The Housing Ombudsman’s approach to investigating and determining complaints is to decide what is fair in all the circumstances of the case. This is set out in the Housing Act 1996 and the Housing Ombudsman Scheme (the Scheme). The Ombudsman considers the evidence and looks to see if there has been any ‘maladministration’, for example whether the landlord has failed to keep to the law, followed proper procedure, followed good practice or behaved in a reasonable and competent manner.

Both the resident and the landlord have submitted information to the Ombudsman and this has been carefully considered. Their accounts of what has happened are summarised below. This report is not an exhaustive description of all the events that have occurred in relation to this case, but an outline of the key issues as a background to the investigation’s findings.

The complaint

  1. The complaint is about the landlord’s handling of:
    1. the level of rent increase in 2024.
    2. the resident’s concerns about the lack of a housing officer and the landlord’s communication with her.
    3. the associated complaint.

Background

  1. The resident occupies a 3-bedroom, second-floor maisonette under an assured tenancy agreement.
  2. On 29 February 2024 the resident complained that:
    1. she had received an annual rent increase from the landlord which was scheduled to begin in April 2024. She said that she did not accept the rent increase was fair as the property was in disrepair.
    2. though the rent increase letter said she should discuss any concerns with her housing officer she did not have one at the moment and she was unhappy with the landlord’s level of communication with her.
  3. The resident later issued a letter of claim via a solicitor on 17 June 2024 for a disrepair claim, which covered the repair issues raised in her complaint. As of the date of this report there is no evidence proceedings have been issued.
  4. On 11 November 2024 the landlord issued its stage 1 response. In this it:
    1. said it calculated annual rent increases every April. It outlined that higher inflation had increased its costs and the rents its residents would need to pay. It said that the rent increase letter set out how she could appeal the annual rent increase.
    2. accepted that the resident’s housing officer had changed multiple times and her current housing officer had also been out of the office for some time.

+ + + +

• To be done
Answer these questions from the Housing Ombudsman report above:
(a) Which two sources set out the Ombudsman's approach to deciding what is fair?
(b) What kind of home does the resident occupy?
(c) On what date did the landlord issue its stage 1 response?

• Data segment
+ + + +

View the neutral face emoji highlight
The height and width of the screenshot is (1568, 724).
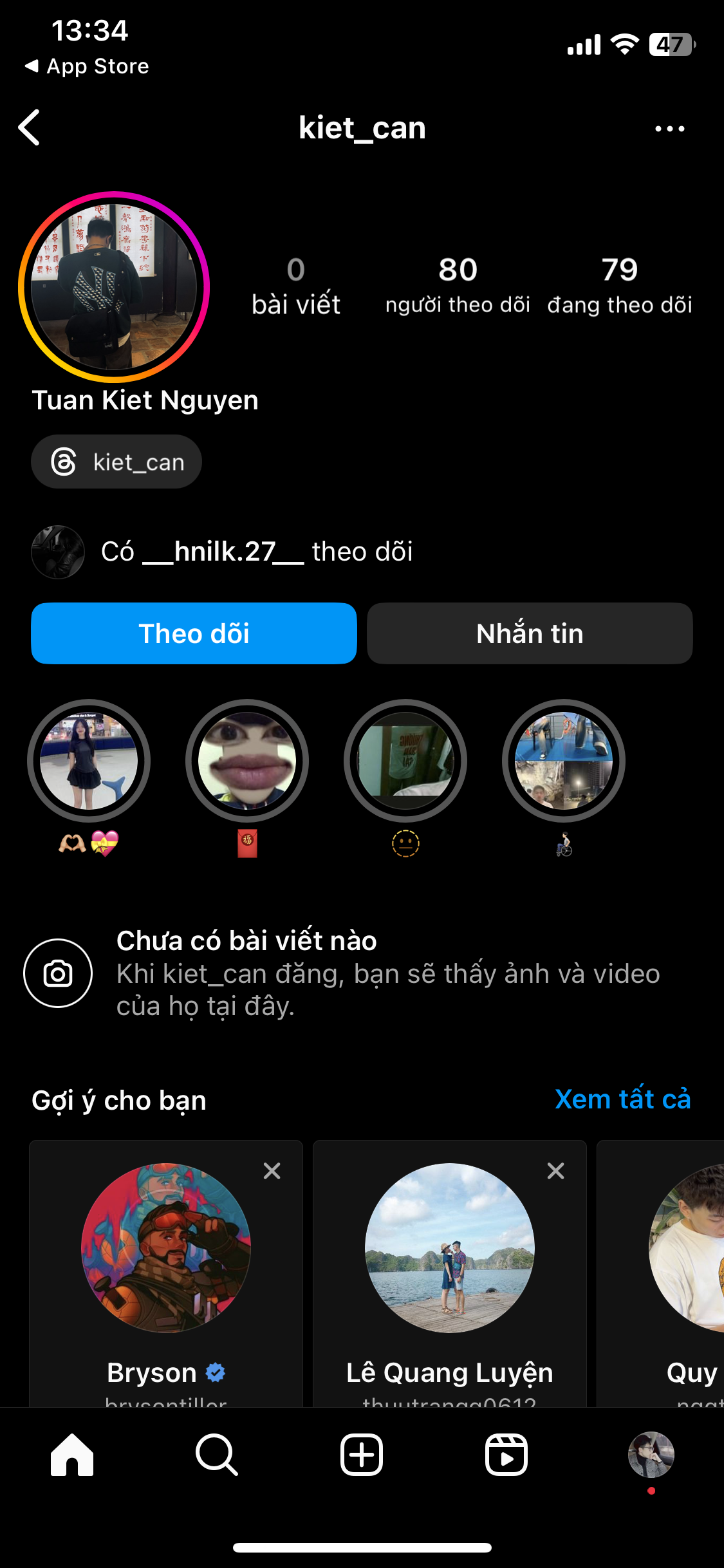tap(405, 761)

+ + + +

• Written answer
(a) The Housing Act 1996 and the Housing Ombudsman Scheme.
(b) A 3-bedroom, second-floor maisonette under an assured tenancy agreement.
(c) 11 November 2024.